Graph WaveNet for Deep Spatial-Temporal Graph Modeling
Zonghan Wu, Shirui Pan, Guodong Long, Jing Jiang, Chengqi Zhang
TL;DR
The paper addresses the challenge of modeling spatial-temporal data without relying on pre-defined graphs and with long-range temporal dependencies. It introduces Graph WaveNet, combining a self-adaptive adjacency learning mechanism with diffusion-like graph convolution and a dilated causal temporal backbone (Gated TCN) to capture complex spatiotemporal patterns. The model is trained end-to-end and demonstrates state-of-the-art performance on METR-LA and PEMS-BAY, with efficient inference due to simultaneous multi-step forecasting. These contributions enable better discovery of hidden inter-node relationships and more scalable temporal modeling in traffic forecasting settings.
Abstract
Spatial-temporal graph modeling is an important task to analyze the spatial relations and temporal trends of components in a system.
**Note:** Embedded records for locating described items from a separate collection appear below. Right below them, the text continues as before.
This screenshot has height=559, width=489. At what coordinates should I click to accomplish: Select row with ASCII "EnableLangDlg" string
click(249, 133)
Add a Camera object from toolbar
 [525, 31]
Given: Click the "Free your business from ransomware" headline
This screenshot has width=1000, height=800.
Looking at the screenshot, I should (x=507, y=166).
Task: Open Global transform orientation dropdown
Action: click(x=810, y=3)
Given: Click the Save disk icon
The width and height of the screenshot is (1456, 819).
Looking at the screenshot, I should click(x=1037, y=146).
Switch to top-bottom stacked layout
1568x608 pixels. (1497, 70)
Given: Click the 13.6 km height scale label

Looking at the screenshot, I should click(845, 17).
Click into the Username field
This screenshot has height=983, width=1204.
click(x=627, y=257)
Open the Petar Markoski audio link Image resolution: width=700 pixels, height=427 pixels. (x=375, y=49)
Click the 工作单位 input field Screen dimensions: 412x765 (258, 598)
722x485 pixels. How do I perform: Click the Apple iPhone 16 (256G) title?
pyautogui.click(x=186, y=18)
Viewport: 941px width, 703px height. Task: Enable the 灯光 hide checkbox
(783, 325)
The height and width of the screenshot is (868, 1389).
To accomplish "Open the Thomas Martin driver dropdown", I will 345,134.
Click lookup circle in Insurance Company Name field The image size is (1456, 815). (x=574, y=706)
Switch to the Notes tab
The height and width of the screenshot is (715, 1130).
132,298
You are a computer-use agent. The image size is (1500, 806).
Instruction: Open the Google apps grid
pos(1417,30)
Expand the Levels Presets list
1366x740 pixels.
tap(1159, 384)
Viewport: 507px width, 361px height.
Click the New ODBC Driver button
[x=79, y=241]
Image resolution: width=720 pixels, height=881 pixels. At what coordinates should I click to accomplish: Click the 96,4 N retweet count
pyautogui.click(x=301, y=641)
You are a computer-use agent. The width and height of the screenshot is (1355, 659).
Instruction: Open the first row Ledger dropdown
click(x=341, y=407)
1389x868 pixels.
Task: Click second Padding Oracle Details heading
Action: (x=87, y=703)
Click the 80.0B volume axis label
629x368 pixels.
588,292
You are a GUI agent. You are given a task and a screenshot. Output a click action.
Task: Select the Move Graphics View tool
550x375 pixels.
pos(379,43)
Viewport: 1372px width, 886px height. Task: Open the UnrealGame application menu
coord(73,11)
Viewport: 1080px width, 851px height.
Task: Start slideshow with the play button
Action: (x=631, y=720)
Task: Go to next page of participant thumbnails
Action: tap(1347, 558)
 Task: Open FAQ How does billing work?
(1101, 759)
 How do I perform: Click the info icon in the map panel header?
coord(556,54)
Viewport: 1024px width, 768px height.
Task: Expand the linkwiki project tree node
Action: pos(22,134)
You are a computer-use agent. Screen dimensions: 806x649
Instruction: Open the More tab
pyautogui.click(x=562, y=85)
Existing approaches mostly capture the spatial dependency on a fixed graph structure, assuming that the underlying relation between entities is pre-determined. However, the explicit graph structure (relation) does not necessarily reflect the true dependency and genuine relation may be missing due to the incomplete connections in the data. Furthermore, existing methods are ineffective to capture the temporal trends as the RNNs or CNNs employed in these methods cannot capture long-range temporal sequences. To overcome these limitations, we propose in this paper a novel graph neural network architecture, Graph WaveNet, for spatial-temporal graph modeling. By developing a novel adaptive dependency matrix and learn it through node embedding, our model can precisely capture the hidden spatial dependency in the data. With a stacked dilated 1D convolution component whose receptive field grows exponentially as the number of layers increases, Graph WaveNet is able to handle very long sequences. These two components are integrated seamlessly in a unified framework and the whole framework is learned in an end-to-end manner. Experimental results on two public traffic network datasets, METR-LA and PEMS-BAY, demonstrate the superior performance of our algorithm.